[Data under study — start]

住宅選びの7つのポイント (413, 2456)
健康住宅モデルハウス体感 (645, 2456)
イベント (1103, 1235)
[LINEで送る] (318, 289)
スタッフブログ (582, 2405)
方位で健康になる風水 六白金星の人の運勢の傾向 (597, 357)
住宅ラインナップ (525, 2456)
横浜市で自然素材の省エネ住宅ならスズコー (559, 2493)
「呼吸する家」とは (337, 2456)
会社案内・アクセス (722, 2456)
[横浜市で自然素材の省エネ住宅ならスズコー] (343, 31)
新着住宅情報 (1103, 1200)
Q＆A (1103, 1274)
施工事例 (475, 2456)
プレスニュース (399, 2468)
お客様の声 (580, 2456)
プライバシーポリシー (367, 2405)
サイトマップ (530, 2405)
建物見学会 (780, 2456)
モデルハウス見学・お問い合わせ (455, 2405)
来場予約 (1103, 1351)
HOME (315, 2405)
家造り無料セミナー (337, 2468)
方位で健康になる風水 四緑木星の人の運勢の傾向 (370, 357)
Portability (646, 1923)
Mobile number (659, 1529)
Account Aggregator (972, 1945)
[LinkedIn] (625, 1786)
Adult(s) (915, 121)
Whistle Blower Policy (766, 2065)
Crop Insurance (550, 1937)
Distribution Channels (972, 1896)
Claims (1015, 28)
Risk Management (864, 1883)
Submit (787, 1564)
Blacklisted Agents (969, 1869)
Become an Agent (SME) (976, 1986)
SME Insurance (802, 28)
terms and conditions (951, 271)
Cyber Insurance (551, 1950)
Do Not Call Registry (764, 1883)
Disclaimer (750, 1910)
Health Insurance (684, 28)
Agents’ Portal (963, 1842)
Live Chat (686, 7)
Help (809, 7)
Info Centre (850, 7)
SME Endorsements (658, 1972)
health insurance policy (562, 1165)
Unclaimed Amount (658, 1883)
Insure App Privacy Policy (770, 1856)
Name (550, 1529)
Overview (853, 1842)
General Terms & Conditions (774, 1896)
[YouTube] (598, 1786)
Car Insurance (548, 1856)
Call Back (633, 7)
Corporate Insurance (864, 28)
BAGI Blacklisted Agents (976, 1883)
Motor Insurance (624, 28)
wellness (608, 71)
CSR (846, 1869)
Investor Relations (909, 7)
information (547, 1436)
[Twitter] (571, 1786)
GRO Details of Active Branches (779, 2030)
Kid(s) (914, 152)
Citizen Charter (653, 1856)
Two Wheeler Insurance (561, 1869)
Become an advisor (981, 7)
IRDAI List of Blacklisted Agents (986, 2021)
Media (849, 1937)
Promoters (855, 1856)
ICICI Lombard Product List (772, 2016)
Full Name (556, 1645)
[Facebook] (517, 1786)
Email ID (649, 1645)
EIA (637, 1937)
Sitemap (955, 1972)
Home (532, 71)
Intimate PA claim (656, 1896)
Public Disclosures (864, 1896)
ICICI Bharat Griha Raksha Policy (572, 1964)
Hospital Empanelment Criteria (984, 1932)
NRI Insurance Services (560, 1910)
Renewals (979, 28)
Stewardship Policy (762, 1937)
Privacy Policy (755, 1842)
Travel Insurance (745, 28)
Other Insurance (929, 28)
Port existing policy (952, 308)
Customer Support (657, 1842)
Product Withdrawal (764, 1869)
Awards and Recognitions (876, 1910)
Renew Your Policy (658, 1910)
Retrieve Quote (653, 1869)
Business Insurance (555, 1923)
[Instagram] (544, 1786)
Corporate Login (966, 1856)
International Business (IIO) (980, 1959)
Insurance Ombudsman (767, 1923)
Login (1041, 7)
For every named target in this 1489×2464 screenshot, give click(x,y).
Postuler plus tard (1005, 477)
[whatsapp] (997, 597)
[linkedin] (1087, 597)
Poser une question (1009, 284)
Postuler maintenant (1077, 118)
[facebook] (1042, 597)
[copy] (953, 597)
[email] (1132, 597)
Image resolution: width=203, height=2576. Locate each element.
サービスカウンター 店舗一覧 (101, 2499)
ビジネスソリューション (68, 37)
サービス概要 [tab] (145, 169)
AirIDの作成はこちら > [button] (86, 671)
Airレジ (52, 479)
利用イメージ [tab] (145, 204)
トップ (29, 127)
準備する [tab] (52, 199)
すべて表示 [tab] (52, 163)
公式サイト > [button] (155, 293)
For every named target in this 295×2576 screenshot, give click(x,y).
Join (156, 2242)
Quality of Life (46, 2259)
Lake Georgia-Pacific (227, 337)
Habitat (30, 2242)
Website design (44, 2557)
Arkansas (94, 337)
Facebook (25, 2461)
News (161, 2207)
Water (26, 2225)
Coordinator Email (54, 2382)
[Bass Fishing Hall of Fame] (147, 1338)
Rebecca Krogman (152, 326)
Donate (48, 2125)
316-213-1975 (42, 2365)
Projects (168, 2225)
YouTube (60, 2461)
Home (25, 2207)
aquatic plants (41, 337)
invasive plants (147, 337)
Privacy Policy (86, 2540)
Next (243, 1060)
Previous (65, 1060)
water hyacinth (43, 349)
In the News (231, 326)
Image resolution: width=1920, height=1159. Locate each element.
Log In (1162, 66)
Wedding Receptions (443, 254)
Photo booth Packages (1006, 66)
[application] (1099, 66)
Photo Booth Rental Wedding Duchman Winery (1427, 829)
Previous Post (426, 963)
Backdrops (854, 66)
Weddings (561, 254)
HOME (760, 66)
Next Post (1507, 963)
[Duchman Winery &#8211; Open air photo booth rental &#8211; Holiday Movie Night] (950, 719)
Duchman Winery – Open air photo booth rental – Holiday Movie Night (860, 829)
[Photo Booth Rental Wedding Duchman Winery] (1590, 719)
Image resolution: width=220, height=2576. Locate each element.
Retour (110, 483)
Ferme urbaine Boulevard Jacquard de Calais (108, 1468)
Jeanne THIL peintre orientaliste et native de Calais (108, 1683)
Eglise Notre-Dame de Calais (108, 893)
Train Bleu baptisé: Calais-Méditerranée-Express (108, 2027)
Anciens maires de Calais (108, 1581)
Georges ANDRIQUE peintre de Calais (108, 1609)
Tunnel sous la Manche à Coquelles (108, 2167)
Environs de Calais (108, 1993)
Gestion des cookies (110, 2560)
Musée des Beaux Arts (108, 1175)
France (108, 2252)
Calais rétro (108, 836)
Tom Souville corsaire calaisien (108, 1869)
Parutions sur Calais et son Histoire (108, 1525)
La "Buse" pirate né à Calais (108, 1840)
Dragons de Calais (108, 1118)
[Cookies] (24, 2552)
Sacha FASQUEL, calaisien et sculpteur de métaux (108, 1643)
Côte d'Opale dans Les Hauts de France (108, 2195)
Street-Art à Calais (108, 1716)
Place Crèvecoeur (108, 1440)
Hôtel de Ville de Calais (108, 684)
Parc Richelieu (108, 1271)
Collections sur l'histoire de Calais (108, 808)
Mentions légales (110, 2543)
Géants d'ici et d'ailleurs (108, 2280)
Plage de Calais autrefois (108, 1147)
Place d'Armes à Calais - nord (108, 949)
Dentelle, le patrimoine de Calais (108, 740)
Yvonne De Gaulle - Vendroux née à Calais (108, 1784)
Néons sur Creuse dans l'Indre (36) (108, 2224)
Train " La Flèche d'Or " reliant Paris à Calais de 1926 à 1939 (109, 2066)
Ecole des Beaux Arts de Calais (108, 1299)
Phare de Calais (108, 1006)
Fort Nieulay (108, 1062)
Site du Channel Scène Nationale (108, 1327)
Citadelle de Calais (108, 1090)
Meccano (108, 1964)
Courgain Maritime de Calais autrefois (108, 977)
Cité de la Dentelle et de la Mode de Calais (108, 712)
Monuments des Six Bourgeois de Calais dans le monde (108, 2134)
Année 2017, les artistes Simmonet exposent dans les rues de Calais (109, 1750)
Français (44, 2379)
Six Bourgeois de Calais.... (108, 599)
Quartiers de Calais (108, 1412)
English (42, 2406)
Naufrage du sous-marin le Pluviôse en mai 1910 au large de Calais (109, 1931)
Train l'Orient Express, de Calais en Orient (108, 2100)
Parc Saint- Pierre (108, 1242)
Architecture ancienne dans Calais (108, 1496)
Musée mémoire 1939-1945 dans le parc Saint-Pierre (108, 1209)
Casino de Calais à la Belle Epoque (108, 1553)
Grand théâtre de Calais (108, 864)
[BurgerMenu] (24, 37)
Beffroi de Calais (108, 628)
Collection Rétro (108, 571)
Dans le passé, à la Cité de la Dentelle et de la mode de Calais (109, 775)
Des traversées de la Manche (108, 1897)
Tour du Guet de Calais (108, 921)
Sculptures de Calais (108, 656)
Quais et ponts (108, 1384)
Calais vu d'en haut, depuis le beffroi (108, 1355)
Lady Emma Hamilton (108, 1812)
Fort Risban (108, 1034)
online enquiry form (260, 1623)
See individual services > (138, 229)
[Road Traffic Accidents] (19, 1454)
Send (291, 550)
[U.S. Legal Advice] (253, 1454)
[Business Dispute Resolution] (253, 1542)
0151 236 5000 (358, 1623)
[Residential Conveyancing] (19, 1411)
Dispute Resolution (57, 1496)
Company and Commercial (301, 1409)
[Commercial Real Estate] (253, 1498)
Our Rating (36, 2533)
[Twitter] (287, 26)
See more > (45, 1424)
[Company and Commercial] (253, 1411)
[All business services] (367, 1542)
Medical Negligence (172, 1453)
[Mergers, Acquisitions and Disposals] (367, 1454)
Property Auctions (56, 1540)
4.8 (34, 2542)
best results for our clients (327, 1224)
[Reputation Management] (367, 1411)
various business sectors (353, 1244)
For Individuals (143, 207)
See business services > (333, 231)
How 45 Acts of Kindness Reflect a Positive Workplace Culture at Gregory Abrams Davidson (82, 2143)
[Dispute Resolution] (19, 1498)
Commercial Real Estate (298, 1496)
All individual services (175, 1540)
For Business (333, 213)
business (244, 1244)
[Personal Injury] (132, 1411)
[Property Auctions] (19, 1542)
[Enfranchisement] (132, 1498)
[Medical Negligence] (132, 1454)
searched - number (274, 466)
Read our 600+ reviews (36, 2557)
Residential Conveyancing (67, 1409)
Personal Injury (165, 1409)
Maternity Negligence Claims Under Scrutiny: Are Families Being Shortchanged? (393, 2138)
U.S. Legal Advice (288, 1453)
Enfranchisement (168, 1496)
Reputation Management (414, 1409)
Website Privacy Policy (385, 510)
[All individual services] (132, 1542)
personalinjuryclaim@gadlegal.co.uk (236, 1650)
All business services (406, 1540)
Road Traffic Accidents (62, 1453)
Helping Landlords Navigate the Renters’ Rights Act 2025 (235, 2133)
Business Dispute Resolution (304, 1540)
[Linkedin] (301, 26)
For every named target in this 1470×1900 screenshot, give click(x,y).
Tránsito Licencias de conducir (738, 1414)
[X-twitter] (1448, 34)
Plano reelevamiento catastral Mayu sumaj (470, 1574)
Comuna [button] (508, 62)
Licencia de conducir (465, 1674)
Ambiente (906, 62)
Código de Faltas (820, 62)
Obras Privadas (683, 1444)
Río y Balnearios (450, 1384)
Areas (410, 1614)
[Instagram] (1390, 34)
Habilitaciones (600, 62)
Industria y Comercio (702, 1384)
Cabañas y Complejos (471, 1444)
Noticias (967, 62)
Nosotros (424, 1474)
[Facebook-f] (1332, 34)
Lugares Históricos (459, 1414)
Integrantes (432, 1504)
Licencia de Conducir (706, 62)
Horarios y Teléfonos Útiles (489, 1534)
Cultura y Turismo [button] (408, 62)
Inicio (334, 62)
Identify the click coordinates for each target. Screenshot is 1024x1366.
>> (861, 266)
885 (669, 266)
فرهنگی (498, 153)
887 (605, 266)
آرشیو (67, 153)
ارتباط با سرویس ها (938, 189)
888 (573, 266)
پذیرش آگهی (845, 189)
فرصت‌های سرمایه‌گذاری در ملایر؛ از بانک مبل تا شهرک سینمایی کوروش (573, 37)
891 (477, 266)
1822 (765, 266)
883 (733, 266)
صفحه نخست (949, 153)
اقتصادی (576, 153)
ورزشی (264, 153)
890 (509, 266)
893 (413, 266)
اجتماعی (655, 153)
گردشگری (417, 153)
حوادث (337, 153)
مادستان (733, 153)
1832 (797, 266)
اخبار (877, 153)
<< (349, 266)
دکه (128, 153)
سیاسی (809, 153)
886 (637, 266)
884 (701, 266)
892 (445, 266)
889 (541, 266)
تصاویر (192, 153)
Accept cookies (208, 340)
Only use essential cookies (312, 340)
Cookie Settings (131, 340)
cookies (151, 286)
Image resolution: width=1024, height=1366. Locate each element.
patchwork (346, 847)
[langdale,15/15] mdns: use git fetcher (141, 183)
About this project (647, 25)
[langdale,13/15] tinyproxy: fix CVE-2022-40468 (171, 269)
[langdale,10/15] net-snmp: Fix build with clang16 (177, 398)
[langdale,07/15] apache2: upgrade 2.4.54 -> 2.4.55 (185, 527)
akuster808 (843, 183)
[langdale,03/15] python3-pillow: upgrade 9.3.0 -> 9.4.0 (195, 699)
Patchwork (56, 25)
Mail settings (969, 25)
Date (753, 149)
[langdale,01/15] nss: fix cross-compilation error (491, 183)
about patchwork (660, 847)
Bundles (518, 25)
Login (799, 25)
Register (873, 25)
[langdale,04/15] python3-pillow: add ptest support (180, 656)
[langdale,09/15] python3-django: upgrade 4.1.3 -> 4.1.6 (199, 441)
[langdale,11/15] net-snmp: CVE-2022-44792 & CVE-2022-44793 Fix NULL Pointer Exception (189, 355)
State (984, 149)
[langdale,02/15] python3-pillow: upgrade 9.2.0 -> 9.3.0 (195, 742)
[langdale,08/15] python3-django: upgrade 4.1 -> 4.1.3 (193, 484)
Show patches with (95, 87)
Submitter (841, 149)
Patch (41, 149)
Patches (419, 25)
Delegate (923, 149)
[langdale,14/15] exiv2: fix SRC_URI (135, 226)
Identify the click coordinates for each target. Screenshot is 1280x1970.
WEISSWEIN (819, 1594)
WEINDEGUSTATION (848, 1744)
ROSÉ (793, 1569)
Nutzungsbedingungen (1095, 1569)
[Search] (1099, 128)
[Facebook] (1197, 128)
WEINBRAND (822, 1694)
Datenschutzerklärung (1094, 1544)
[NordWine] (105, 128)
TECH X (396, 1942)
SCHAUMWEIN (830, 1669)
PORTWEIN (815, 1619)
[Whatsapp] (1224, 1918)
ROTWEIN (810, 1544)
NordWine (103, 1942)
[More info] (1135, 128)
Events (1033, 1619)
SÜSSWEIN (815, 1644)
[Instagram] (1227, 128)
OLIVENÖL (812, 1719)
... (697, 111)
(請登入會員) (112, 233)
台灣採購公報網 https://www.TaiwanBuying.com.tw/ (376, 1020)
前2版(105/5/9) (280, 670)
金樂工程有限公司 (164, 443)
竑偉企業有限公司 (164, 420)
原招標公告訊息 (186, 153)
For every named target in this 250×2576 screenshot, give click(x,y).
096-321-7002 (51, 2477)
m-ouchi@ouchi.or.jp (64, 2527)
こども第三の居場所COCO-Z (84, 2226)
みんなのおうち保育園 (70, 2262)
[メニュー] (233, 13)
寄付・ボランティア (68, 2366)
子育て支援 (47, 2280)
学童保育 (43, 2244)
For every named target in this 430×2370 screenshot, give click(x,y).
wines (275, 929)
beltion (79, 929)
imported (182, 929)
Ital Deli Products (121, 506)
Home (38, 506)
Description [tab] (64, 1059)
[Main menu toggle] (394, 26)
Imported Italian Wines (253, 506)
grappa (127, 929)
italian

[Data under study — finish]

*Goal of the exercise*. Look back at the entries above and repeat, unchanged, every line from the line holding "In the News (231, 326)" through the line holding "Tunnel sous la Manche à Coquelles (108, 2167)".

*Exercise output*.
In the News (231, 326)
Image resolution: width=1920, height=1159. Locate each element.
Log In (1162, 66)
Wedding Receptions (443, 254)
Photo booth Packages (1006, 66)
[application] (1099, 66)
Photo Booth Rental Wedding Duchman Winery (1427, 829)
Previous Post (426, 963)
Backdrops (854, 66)
Weddings (561, 254)
HOME (760, 66)
Next Post (1507, 963)
[Duchman Winery &#8211; Open air photo booth rental &#8211; Holiday Movie Night] (950, 719)
Duchman Winery – Open air photo booth rental – Holiday Movie Night (860, 829)
[Photo Booth Rental Wedding Duchman Winery] (1590, 719)
Image resolution: width=220, height=2576. Locate each element.
Retour (110, 483)
Ferme urbaine Boulevard Jacquard de Calais (108, 1468)
Jeanne THIL peintre orientaliste et native de Calais (108, 1683)
Eglise Notre-Dame de Calais (108, 893)
Train Bleu baptisé: Calais-Méditerranée-Express (108, 2027)
Anciens maires de Calais (108, 1581)
Georges ANDRIQUE peintre de Calais (108, 1609)
Tunnel sous la Manche à Coquelles (108, 2167)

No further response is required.